* **TASK GOAL**
Only one stretch of the records below is wanted: the lines from the one holding "Task: Place cursor on line 23 closing brace" through the one holding "Task: Click the GPU-Z screenshot camera icon". Return it exactly, both ends included.

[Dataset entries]
════

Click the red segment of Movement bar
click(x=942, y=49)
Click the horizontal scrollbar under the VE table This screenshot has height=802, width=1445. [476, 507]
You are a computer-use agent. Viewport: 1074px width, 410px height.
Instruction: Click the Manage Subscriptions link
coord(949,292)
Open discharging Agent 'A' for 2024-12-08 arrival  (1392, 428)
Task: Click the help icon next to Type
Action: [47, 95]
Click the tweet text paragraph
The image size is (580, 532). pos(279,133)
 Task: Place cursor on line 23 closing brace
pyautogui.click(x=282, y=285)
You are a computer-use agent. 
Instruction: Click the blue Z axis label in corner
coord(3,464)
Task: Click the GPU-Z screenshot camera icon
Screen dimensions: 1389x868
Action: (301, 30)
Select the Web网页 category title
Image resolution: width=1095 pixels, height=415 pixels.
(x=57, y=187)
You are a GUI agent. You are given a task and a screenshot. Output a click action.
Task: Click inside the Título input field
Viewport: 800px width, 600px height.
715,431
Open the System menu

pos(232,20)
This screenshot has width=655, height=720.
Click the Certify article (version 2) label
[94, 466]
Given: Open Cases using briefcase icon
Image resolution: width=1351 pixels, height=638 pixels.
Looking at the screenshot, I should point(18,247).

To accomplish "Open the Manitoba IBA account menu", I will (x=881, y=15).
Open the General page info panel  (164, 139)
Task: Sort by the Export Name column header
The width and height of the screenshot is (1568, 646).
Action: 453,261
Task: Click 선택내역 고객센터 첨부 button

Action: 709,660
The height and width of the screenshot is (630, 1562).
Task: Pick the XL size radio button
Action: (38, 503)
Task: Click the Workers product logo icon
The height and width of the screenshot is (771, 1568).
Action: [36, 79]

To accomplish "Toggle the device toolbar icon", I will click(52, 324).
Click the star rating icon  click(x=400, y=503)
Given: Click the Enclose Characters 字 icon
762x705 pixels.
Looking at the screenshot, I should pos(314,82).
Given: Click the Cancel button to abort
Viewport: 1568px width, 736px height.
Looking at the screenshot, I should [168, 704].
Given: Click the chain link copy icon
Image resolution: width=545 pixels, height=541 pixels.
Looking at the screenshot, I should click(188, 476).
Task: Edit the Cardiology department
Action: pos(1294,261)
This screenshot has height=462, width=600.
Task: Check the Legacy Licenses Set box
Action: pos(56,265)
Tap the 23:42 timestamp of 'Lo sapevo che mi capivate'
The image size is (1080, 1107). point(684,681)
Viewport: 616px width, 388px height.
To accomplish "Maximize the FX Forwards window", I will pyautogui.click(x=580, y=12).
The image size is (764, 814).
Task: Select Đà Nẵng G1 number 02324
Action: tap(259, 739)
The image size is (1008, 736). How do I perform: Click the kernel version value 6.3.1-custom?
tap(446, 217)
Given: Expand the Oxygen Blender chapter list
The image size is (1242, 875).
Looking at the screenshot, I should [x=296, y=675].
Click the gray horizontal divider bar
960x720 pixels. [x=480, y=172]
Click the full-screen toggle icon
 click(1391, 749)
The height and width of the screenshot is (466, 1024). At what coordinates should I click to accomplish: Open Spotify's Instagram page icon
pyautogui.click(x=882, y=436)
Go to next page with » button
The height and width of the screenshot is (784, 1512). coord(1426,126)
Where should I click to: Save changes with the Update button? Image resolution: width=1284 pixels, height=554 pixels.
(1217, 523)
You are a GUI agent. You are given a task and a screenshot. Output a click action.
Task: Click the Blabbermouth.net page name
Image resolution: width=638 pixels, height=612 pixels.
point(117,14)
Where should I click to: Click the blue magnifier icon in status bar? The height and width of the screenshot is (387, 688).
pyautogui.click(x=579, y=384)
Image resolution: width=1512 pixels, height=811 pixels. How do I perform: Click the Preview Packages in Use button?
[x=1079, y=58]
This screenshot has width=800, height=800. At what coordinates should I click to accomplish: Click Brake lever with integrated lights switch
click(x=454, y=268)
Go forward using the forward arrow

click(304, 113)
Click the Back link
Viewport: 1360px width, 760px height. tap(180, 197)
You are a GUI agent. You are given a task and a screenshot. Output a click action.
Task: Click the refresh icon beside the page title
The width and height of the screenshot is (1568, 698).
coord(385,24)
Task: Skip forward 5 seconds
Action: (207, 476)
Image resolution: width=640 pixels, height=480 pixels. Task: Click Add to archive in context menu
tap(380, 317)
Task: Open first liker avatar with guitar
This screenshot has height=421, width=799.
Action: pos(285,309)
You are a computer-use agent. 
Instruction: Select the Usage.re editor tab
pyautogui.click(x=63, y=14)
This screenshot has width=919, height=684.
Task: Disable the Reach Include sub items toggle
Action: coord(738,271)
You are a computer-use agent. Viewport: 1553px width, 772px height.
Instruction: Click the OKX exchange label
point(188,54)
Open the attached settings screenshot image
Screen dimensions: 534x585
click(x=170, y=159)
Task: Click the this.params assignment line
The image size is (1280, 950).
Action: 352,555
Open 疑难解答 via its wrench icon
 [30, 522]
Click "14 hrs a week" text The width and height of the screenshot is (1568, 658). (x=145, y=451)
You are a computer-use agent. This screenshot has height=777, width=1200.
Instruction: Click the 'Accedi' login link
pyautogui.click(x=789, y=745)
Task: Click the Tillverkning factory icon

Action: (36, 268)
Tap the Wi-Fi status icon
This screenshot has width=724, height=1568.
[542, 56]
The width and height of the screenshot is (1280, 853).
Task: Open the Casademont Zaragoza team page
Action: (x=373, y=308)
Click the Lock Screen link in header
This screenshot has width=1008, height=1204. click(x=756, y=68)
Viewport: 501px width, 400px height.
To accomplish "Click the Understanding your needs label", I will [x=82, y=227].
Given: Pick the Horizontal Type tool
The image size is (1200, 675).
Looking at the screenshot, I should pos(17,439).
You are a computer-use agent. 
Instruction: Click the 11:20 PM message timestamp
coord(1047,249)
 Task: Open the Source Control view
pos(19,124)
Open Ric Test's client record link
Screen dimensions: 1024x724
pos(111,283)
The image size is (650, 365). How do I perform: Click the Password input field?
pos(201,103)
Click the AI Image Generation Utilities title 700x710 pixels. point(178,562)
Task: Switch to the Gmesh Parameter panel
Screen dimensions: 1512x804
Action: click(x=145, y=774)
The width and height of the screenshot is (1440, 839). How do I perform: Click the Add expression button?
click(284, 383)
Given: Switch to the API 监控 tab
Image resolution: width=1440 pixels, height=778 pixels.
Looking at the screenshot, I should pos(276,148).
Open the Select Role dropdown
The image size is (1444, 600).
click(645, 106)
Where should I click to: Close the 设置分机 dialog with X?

════

* **SOLUTION TO THIS EXERCISE**
 Task: Place cursor on line 23 closing brace
pyautogui.click(x=282, y=285)
You are a computer-use agent. 
Instruction: Click the blue Z axis label in corner
coord(3,464)
Task: Click the GPU-Z screenshot camera icon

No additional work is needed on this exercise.